> _Task_: Records appear below. Give all of them again, exactly.

(Entries taken from a collection)
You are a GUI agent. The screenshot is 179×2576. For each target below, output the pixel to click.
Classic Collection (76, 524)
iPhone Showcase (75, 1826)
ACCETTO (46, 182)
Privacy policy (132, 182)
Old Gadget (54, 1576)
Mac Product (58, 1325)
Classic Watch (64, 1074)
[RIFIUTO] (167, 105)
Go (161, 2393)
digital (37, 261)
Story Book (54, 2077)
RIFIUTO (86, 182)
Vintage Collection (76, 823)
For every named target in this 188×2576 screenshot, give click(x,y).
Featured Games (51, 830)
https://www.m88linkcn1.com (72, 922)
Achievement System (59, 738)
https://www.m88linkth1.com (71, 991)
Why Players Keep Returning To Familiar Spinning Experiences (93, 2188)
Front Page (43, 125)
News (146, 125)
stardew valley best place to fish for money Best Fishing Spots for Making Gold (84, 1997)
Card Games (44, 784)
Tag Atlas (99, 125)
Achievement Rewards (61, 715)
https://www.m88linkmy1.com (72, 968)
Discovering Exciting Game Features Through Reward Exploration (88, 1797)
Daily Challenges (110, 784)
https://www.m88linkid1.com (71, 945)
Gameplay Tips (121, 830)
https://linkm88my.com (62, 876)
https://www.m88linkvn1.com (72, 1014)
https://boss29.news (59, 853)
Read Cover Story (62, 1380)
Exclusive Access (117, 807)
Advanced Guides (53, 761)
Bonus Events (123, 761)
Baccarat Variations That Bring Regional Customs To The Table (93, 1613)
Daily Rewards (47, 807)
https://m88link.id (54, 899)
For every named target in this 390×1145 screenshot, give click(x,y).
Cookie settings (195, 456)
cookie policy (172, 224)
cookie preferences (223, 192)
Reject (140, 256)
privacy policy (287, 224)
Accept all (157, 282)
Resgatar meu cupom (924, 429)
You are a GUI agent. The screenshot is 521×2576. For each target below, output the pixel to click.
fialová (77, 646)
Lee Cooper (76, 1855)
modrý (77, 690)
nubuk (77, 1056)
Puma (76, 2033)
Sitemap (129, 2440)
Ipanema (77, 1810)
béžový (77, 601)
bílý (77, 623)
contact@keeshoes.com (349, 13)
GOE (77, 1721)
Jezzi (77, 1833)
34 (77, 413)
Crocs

> _Output of the task_:
You are a GUI agent. The screenshot is 179×2576. For each target below, output the pixel to click.
Classic Collection (76, 524)
iPhone Showcase (75, 1826)
ACCETTO (46, 182)
Privacy policy (132, 182)
Old Gadget (54, 1576)
Mac Product (58, 1325)
Classic Watch (64, 1074)
[RIFIUTO] (167, 105)
Go (161, 2393)
digital (37, 261)
Story Book (54, 2077)
RIFIUTO (86, 182)
Vintage Collection (76, 823)
For every named target in this 188×2576 screenshot, give click(x,y).
Featured Games (51, 830)
https://www.m88linkcn1.com (72, 922)
Achievement System (59, 738)
https://www.m88linkth1.com (71, 991)
Why Players Keep Returning To Familiar Spinning Experiences (93, 2188)
Front Page (43, 125)
News (146, 125)
stardew valley best place to fish for money Best Fishing Spots for Making Gold (84, 1997)
Card Games (44, 784)
Tag Atlas (99, 125)
Achievement Rewards (61, 715)
https://www.m88linkmy1.com (72, 968)
Discovering Exciting Game Features Through Reward Exploration (88, 1797)
Daily Challenges (110, 784)
https://www.m88linkid1.com (71, 945)
Gameplay Tips (121, 830)
https://linkm88my.com (62, 876)
https://www.m88linkvn1.com (72, 1014)
https://boss29.news (59, 853)
Read Cover Story (62, 1380)
Exclusive Access (117, 807)
Advanced Guides (53, 761)
Bonus Events (123, 761)
Baccarat Variations That Bring Regional Customs To The Table (93, 1613)
Daily Rewards (47, 807)
https://m88link.id (54, 899)
For every named target in this 390×1145 screenshot, give click(x,y).
Cookie settings (195, 456)
cookie policy (172, 224)
cookie preferences (223, 192)
Reject (140, 256)
privacy policy (287, 224)
Accept all (157, 282)
Resgatar meu cupom (924, 429)
You are a GUI agent. The screenshot is 521×2576. For each target below, output the pixel to click.
fialová (77, 646)
Lee Cooper (76, 1855)
modrý (77, 690)
nubuk (77, 1056)
Puma (76, 2033)
Sitemap (129, 2440)
Ipanema (77, 1810)
béžový (77, 601)
bílý (77, 623)
contact@keeshoes.com (349, 13)
GOE (77, 1721)
Jezzi (77, 1833)
34 (77, 413)
Crocs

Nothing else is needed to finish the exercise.